[Pixel coordinate grounding data]
-- Opening Marker --

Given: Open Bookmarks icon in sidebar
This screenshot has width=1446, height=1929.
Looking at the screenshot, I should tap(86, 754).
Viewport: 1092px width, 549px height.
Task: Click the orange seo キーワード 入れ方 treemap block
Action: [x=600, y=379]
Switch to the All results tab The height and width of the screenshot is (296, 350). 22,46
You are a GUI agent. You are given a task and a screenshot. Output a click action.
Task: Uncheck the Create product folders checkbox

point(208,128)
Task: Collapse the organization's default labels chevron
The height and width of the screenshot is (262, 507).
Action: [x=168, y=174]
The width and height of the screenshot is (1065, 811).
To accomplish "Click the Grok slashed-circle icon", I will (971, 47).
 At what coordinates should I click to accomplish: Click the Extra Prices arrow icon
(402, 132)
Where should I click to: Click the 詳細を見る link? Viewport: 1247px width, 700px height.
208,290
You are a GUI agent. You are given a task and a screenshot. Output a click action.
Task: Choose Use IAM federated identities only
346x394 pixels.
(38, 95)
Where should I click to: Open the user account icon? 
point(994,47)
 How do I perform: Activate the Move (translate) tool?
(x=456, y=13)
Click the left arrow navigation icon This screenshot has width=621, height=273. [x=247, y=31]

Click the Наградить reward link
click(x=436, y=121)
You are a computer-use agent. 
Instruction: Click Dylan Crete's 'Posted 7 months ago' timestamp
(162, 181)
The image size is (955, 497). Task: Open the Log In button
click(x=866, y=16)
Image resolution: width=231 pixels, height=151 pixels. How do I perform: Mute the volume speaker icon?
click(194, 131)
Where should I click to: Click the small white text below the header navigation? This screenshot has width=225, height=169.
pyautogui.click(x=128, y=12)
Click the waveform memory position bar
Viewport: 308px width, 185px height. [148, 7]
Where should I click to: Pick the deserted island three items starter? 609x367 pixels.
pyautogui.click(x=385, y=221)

-- Closing Marker --

> EXERCISE GOAL
Transcribe the full set of records precisely.

> WRITTEN REPLY
Given: Open Bookmarks icon in sidebar
This screenshot has width=1446, height=1929.
Looking at the screenshot, I should tap(86, 754).
Viewport: 1092px width, 549px height.
Task: Click the orange seo キーワード 入れ方 treemap block
Action: [x=600, y=379]
Switch to the All results tab The height and width of the screenshot is (296, 350). 22,46
You are a GUI agent. You are given a task and a screenshot. Output a click action.
Task: Uncheck the Create product folders checkbox

point(208,128)
Task: Collapse the organization's default labels chevron
The height and width of the screenshot is (262, 507).
Action: [x=168, y=174]
The width and height of the screenshot is (1065, 811).
To accomplish "Click the Grok slashed-circle icon", I will (971, 47).
 At what coordinates should I click to accomplish: Click the Extra Prices arrow icon
(402, 132)
Where should I click to: Click the 詳細を見る link? Viewport: 1247px width, 700px height.
208,290
You are a GUI agent. You are given a task and a screenshot. Output a click action.
Task: Choose Use IAM federated identities only
346x394 pixels.
(38, 95)
Where should I click to: Open the user account icon? 
point(994,47)
 How do I perform: Activate the Move (translate) tool?
(x=456, y=13)
Click the left arrow navigation icon This screenshot has width=621, height=273. [x=247, y=31]

Click the Наградить reward link
click(x=436, y=121)
You are a computer-use agent. 
Instruction: Click Dylan Crete's 'Posted 7 months ago' timestamp
(162, 181)
The image size is (955, 497). Task: Open the Log In button
click(x=866, y=16)
Image resolution: width=231 pixels, height=151 pixels. How do I perform: Mute the volume speaker icon?
click(194, 131)
Where should I click to: Click the small white text below the header navigation? This screenshot has width=225, height=169.
pyautogui.click(x=128, y=12)
Click the waveform memory position bar
Viewport: 308px width, 185px height. [148, 7]
Where should I click to: Pick the deserted island three items starter? 609x367 pixels.
pyautogui.click(x=385, y=221)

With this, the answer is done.